- **Work required**
Across the entries below, work out how many lines contain "height". Respond with the number and no other text.

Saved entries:
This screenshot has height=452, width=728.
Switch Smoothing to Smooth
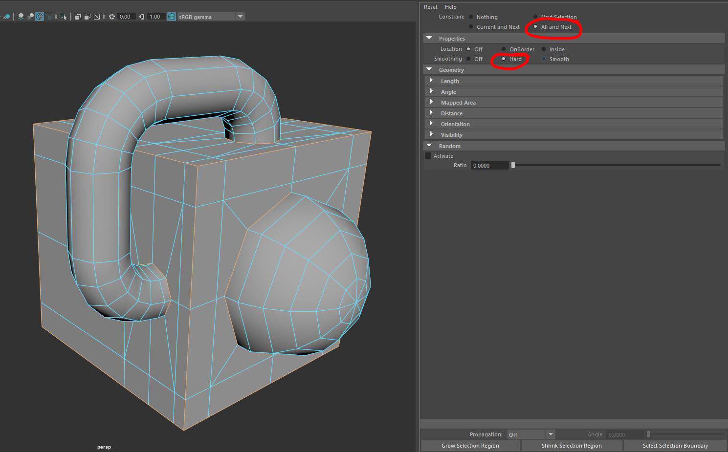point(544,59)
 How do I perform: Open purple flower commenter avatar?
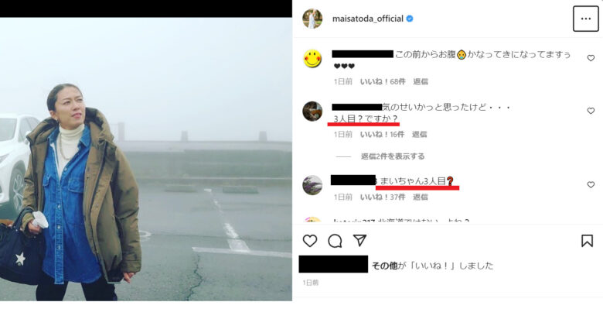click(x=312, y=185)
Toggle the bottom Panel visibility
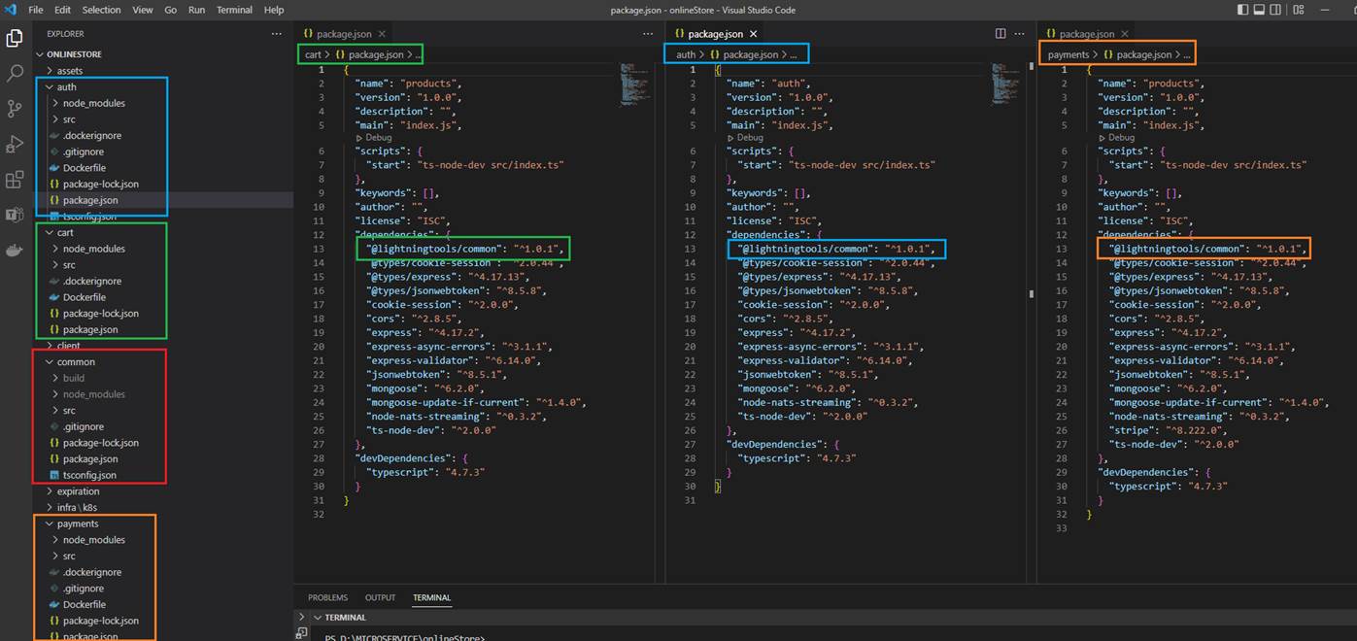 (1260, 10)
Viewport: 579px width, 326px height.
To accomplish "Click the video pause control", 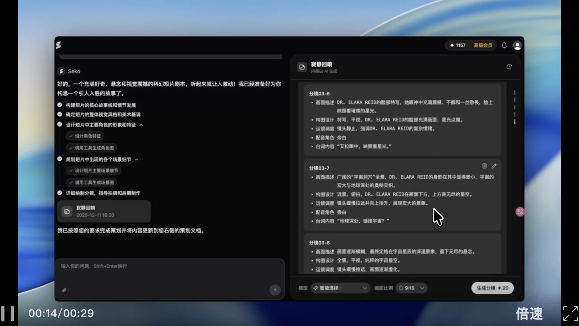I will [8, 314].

- **Problem solution**
2